Formal Synthesis of Control Strategies for Positive Monotone Systems
For control engineers working with transportation and biological networks, this work offers a formal method to synthesize controllers from temporal logic specifications, though it is incremental as it combines existing techniques (MILP, STL, invariant sets) for a specific system class.
This paper develops a formal synthesis framework for designing controllers for positive monotone systems subject to bounded disturbances, using signal temporal logic (STL) specifications. The approach formulates the problem as a mixed-integer linear program (MILP) and provides an efficient method for computing robust control invariant sets, demonstrated on a traffic management case study.
We design controllers from formal specifications for positive discrete-time monotone systems that are subject to bounded disturbances.
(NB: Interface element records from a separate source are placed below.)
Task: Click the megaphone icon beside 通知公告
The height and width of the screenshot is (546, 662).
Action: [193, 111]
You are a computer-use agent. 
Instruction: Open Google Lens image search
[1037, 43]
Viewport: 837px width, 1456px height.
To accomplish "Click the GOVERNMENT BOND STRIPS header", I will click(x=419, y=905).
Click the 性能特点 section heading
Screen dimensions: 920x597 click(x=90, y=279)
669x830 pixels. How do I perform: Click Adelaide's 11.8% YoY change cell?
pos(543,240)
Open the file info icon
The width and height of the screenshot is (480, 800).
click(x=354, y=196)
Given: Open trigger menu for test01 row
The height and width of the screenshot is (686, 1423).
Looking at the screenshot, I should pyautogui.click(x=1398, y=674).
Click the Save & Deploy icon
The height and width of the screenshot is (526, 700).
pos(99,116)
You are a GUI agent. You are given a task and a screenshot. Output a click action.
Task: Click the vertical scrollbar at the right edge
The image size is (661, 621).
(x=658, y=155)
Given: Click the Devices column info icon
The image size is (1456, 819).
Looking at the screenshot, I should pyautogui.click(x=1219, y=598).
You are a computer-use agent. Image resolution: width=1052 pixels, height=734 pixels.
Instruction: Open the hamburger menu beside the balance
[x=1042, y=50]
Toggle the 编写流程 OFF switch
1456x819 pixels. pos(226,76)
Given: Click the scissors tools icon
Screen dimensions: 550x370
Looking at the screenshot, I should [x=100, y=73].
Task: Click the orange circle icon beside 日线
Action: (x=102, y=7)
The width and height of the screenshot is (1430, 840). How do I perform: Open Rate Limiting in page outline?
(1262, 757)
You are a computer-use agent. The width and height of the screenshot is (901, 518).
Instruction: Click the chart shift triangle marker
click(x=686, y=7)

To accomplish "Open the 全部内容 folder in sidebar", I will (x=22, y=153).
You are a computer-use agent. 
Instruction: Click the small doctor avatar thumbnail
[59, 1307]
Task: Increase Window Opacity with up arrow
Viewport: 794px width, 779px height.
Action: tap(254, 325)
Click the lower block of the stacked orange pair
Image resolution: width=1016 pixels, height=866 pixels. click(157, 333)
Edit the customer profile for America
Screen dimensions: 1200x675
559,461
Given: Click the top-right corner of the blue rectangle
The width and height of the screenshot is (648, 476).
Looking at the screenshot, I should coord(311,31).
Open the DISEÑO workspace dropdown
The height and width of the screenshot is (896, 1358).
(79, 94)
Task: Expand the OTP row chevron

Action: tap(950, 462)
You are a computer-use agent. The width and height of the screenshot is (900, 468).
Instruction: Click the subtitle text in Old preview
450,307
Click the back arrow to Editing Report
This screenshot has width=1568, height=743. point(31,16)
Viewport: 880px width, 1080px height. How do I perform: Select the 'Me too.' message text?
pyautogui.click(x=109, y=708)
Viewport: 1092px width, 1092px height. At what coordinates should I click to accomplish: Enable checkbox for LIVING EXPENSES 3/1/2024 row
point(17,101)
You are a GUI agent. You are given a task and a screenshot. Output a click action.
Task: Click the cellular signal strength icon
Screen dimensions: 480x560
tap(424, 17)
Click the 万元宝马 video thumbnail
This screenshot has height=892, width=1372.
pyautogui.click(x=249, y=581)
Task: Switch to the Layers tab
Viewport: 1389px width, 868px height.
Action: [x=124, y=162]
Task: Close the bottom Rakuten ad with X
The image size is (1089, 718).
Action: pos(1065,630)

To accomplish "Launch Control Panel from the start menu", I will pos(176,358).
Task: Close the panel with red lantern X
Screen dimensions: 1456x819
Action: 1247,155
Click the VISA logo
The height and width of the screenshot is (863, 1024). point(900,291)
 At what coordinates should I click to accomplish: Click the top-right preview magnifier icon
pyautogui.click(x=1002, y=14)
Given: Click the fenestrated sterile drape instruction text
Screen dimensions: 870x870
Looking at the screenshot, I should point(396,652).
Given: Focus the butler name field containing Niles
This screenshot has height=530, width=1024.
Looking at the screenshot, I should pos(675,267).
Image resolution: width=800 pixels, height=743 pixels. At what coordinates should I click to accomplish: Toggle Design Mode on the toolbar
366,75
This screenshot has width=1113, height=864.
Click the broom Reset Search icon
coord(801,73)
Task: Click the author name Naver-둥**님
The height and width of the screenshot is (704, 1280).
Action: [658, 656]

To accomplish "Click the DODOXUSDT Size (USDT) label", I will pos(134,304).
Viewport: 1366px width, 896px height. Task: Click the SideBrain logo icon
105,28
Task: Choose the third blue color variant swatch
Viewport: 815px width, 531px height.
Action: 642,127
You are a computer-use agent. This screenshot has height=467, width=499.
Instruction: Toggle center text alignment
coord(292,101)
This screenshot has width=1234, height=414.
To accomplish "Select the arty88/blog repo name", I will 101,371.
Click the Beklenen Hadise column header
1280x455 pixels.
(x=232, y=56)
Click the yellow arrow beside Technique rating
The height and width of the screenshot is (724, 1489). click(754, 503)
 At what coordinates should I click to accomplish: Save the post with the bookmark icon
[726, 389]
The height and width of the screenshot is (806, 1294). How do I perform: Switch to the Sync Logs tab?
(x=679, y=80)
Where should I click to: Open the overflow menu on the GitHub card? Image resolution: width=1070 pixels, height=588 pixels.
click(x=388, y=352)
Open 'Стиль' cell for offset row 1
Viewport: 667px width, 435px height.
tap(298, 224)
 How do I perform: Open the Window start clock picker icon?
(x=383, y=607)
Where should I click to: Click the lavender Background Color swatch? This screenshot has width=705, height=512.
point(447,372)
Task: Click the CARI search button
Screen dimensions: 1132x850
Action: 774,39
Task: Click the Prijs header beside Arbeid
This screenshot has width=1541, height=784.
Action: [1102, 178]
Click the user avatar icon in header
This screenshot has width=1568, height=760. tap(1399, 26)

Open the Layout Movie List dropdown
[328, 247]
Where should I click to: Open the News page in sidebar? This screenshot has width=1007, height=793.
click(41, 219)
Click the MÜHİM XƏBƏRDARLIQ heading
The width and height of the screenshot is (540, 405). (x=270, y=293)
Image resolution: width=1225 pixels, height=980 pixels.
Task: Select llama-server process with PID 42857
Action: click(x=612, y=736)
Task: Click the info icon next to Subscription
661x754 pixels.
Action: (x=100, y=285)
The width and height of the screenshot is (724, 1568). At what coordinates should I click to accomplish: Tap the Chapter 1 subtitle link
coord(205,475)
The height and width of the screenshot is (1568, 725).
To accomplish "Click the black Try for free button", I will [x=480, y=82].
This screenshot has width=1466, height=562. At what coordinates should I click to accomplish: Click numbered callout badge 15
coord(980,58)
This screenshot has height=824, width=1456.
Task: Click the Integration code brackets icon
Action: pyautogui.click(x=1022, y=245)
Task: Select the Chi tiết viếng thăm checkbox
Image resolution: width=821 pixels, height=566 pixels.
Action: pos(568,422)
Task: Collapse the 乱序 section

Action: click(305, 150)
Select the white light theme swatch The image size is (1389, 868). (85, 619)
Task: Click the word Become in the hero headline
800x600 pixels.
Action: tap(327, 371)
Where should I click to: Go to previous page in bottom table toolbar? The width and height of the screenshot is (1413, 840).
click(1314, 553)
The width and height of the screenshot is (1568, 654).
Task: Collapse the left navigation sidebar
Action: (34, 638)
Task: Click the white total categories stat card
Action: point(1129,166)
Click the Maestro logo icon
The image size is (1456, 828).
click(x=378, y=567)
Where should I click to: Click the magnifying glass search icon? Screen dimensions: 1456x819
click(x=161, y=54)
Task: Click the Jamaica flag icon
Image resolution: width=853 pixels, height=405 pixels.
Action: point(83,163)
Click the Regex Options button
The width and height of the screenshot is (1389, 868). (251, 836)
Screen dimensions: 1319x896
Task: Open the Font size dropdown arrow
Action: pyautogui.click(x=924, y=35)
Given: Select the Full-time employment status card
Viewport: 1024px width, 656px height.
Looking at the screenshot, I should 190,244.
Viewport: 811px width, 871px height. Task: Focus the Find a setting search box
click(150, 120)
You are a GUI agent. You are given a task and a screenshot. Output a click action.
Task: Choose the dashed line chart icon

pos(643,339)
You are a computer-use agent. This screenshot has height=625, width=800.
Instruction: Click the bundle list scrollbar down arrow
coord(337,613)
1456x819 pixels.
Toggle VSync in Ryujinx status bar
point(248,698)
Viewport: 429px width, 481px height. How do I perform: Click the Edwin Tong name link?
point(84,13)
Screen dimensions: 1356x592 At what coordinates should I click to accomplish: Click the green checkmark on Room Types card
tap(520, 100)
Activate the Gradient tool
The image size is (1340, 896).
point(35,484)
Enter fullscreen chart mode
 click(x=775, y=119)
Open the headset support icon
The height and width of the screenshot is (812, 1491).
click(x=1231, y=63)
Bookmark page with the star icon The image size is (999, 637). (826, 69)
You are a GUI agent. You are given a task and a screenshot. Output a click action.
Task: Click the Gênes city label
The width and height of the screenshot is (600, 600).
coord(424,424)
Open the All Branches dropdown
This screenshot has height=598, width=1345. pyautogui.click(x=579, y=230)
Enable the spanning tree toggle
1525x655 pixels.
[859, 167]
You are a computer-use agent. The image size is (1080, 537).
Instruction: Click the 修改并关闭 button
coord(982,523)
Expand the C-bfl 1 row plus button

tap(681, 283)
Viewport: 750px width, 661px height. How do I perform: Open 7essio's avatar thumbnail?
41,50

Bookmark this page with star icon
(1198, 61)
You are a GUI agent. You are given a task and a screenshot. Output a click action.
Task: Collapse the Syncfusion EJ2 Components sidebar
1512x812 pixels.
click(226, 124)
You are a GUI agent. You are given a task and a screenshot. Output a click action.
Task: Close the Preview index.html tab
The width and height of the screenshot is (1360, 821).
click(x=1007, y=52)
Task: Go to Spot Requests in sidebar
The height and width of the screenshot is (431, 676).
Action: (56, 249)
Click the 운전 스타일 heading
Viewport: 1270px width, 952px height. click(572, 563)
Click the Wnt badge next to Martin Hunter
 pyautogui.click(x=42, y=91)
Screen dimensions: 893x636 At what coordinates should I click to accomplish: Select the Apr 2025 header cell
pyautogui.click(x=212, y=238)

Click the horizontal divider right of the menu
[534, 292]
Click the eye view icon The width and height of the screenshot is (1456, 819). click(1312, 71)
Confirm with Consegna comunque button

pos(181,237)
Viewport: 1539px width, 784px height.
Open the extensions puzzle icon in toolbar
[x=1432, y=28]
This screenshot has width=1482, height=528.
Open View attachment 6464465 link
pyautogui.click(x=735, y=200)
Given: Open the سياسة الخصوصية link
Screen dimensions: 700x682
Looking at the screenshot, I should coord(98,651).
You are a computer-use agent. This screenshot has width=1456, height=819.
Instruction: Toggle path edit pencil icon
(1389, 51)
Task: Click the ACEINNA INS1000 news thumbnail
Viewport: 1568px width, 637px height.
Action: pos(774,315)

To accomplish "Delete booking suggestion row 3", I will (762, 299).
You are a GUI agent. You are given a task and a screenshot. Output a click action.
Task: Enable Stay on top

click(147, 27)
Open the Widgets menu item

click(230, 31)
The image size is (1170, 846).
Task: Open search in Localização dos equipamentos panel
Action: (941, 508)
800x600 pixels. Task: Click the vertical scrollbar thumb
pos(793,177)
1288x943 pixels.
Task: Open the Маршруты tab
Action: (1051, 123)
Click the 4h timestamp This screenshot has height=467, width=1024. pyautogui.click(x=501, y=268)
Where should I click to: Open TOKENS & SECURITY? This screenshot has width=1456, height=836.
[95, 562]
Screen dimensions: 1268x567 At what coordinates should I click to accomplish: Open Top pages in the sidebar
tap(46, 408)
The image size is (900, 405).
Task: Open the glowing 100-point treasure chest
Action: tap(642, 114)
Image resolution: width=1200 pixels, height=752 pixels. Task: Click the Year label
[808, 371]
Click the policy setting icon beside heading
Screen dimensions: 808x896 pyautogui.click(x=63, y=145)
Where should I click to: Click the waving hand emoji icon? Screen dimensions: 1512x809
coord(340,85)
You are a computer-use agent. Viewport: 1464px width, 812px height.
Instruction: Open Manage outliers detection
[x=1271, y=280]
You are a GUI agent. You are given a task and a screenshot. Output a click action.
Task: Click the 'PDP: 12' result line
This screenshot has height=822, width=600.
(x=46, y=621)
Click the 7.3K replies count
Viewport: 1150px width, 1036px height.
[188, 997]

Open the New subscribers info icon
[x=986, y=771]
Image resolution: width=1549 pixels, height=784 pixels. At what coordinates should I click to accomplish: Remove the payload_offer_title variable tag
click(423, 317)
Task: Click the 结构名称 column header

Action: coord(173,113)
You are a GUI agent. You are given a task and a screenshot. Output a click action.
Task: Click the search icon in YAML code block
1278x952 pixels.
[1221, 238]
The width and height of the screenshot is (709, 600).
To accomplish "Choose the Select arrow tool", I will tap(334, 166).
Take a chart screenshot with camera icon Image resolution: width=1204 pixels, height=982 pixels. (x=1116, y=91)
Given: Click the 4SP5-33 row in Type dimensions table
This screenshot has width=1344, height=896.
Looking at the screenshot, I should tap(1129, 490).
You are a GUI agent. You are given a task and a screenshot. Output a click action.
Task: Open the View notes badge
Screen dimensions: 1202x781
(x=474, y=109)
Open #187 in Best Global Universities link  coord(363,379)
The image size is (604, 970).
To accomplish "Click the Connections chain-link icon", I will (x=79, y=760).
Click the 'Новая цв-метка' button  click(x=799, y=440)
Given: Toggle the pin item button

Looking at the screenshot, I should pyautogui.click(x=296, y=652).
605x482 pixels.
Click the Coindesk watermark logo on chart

Such systems are widely used to model the dynamics of transportation and biological networks. The specifications are described using signal temporal logic (STL), which can express a broad range of temporal properties. We formulate the problem as a mixed-integer linear program (MILP) and show that under the assumptions made in this paper, which are not restrictive for traffic applications, the existence of open-loop control policies is sufficient and almost necessary to ensure the satisfaction of STL formulas. We establish a relation between satisfaction of STL formulas in infinite time and set-invariance theories and provide an efficient method to compute robust control invariant sets in high dimensions. We also develop a robust model predictive framework to plan controls optimally while ensuring the satisfaction of the specification. Illustrative examples and a traffic management case study are included.